**WORK REQUIRED**
In the records below, find the lines that include the string "agent" and report how many there are, nothing else.

**RECORDS FOR THIS EXERCISE**
==============================
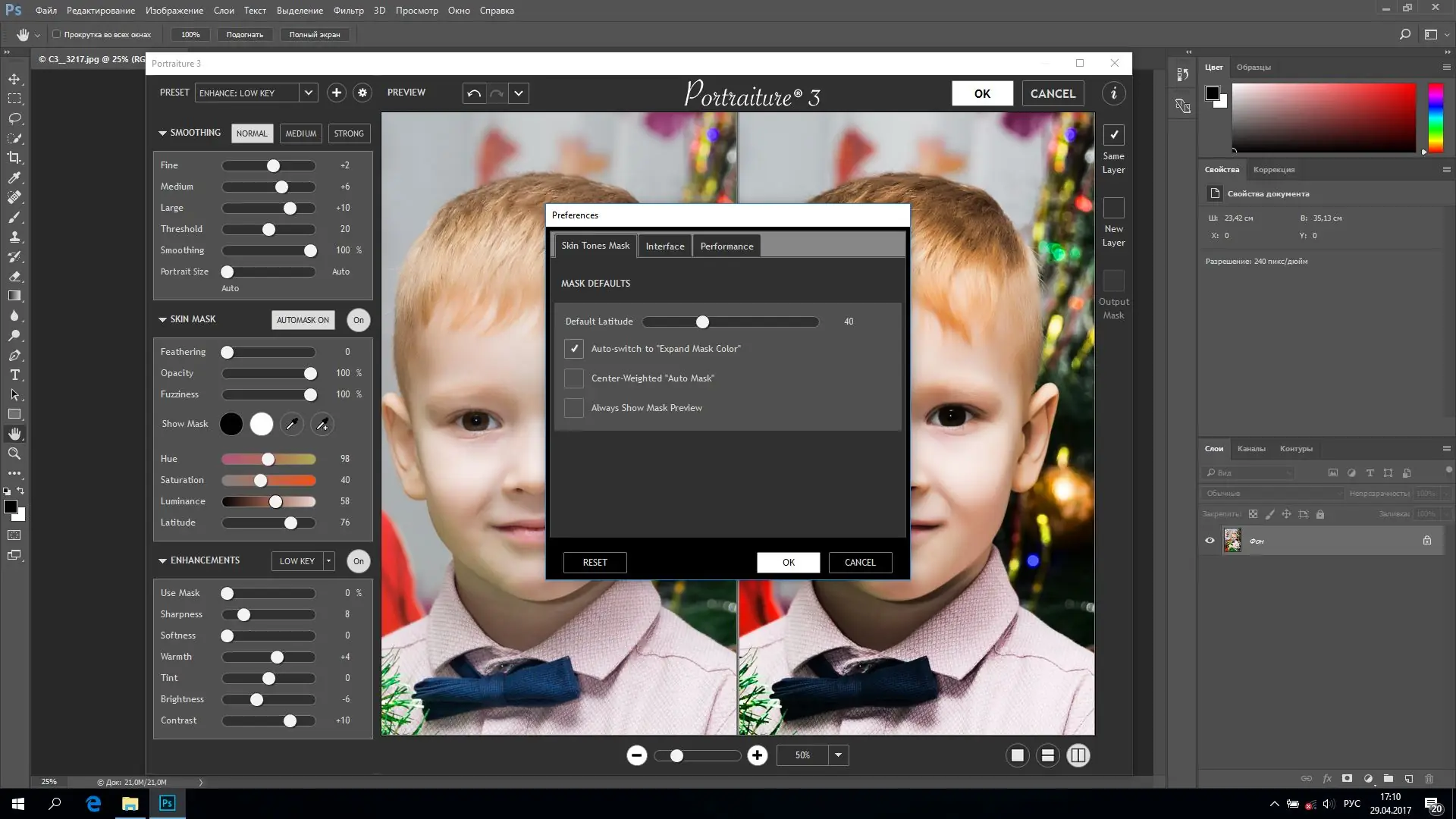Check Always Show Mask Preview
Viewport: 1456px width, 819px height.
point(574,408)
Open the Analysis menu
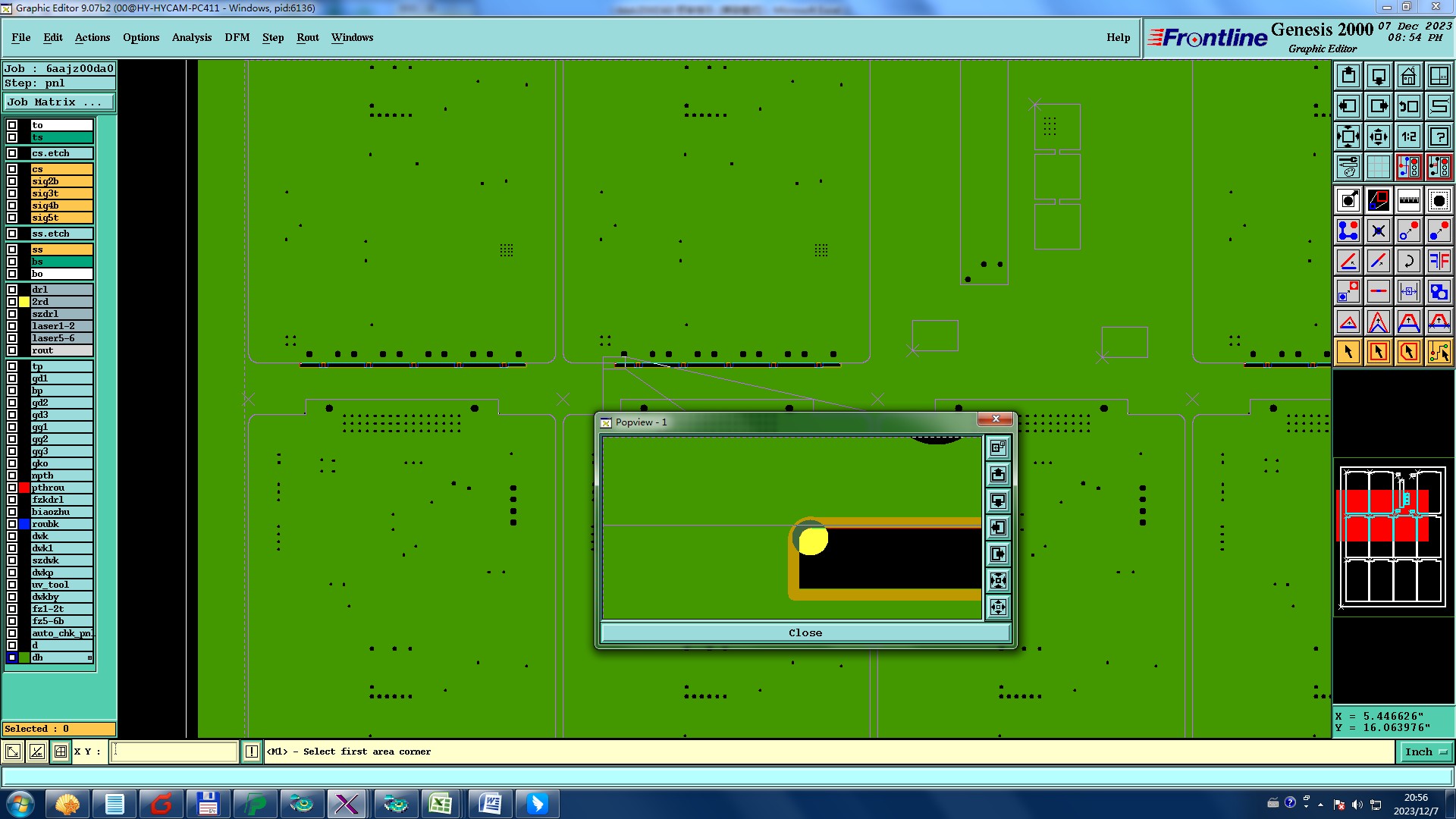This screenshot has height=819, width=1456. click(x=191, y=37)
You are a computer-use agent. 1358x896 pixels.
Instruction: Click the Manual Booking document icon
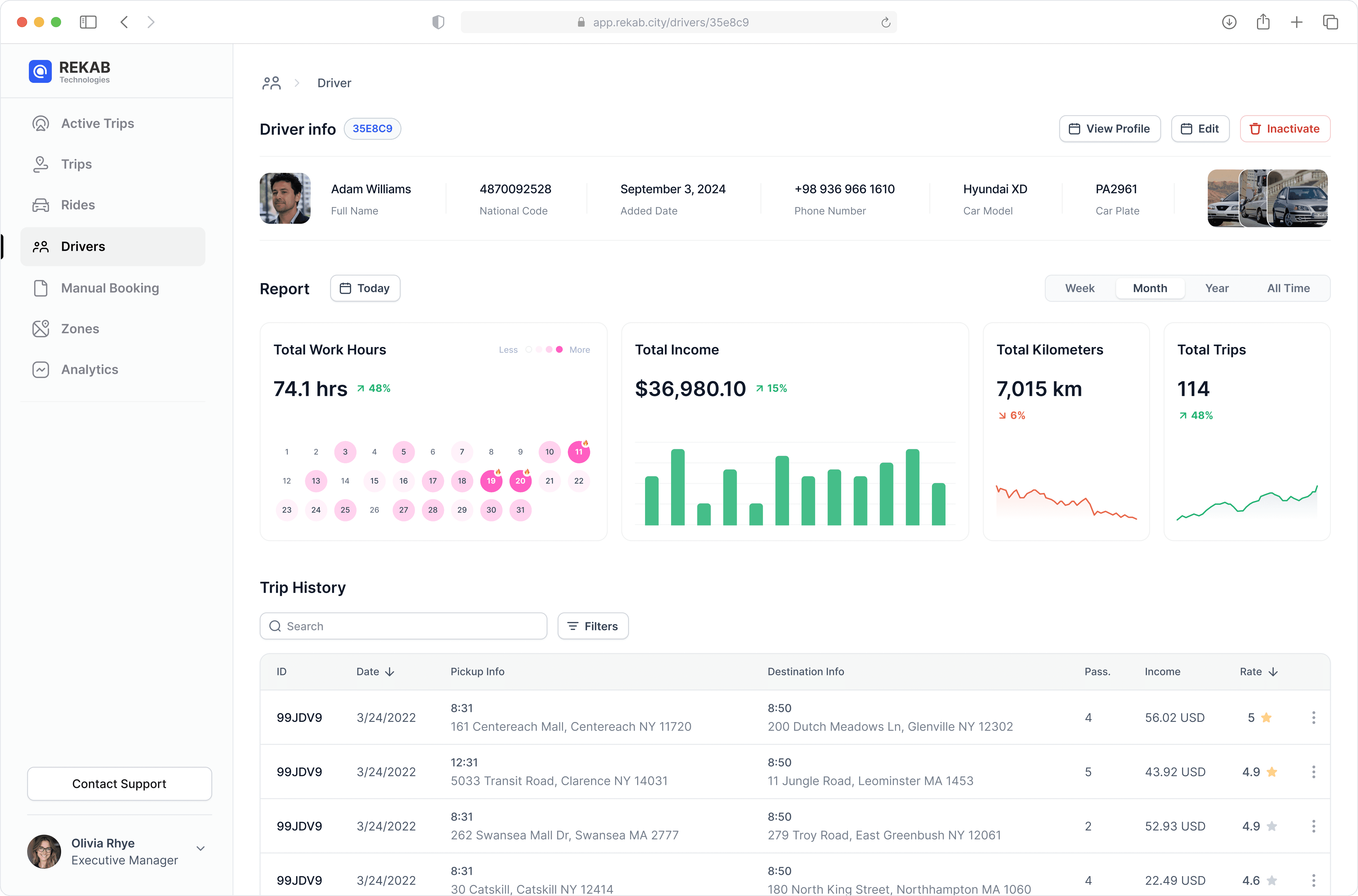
==============================
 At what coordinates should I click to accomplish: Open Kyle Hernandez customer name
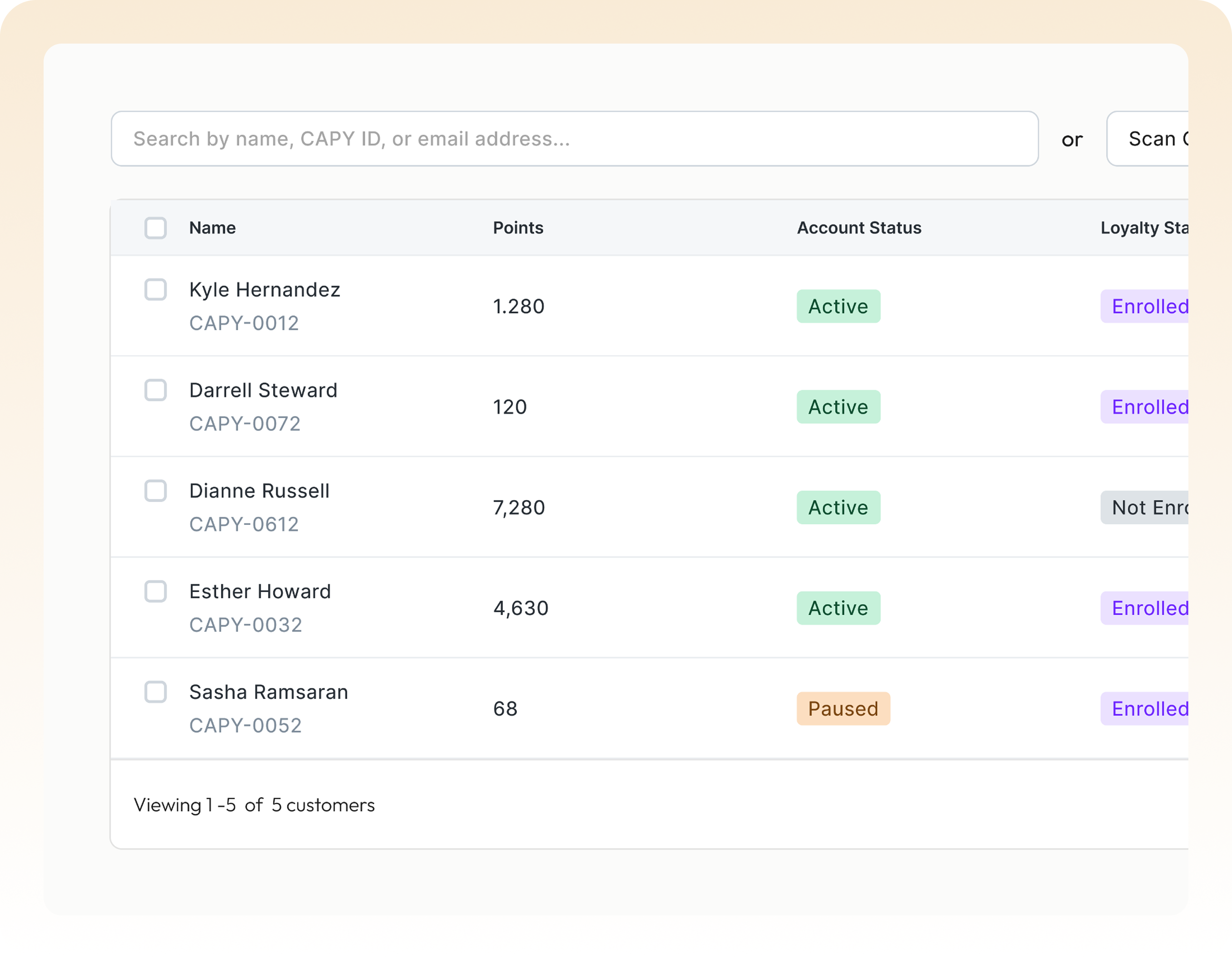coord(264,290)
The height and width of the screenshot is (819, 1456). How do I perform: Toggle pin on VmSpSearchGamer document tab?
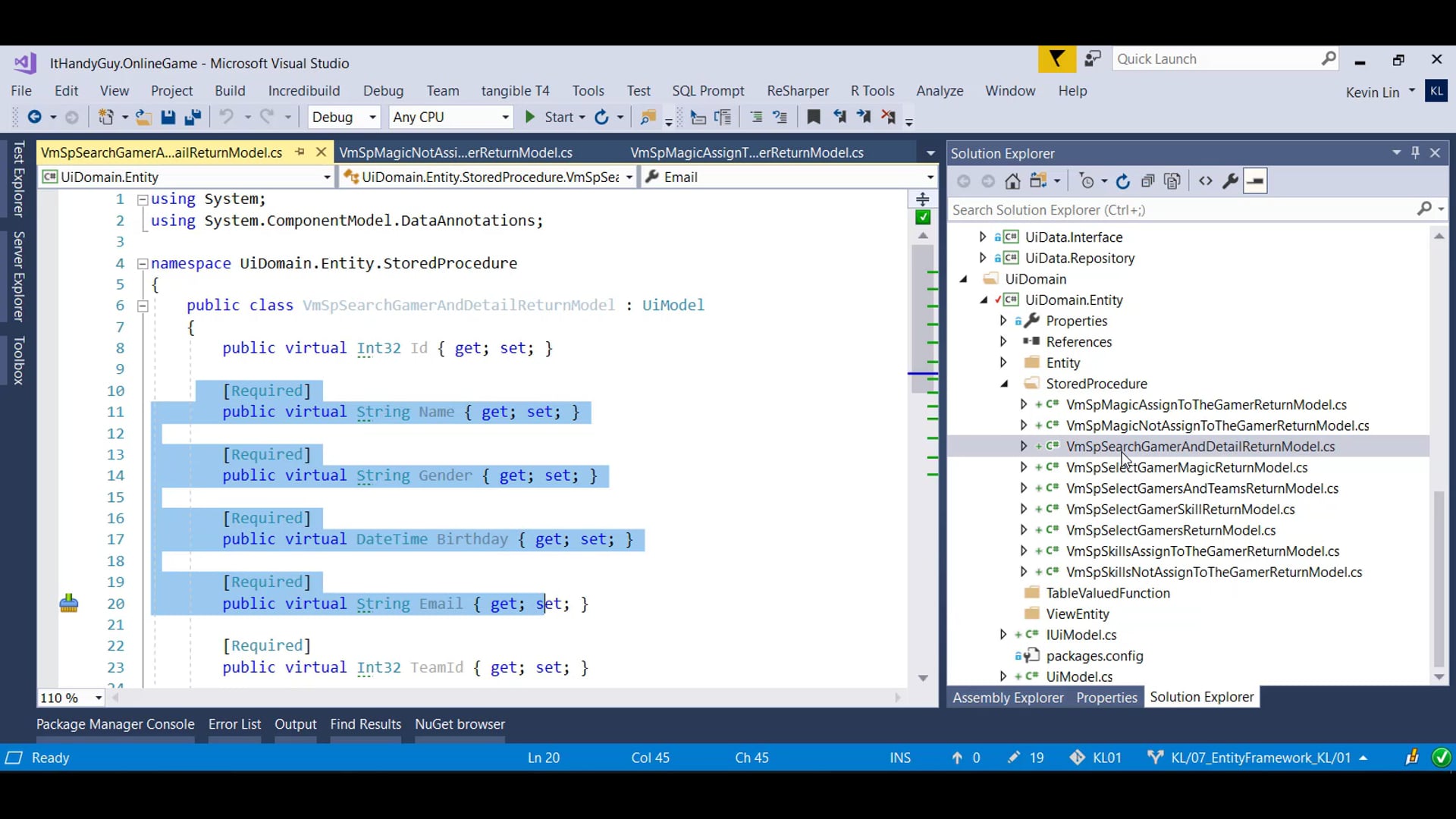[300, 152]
==============================
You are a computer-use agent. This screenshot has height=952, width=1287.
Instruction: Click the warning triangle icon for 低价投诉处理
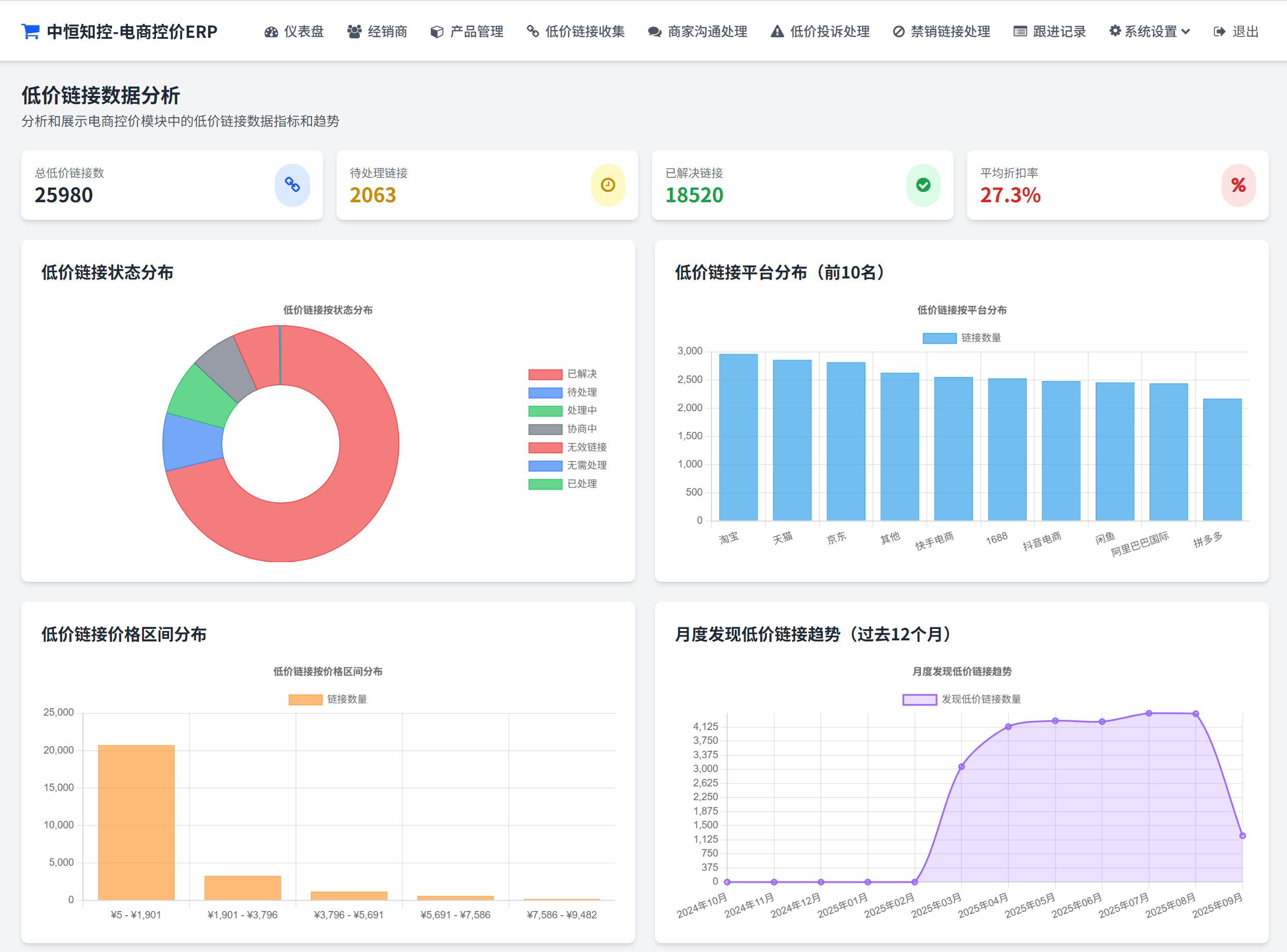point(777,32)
==============================
**TASK OUTPUT**
2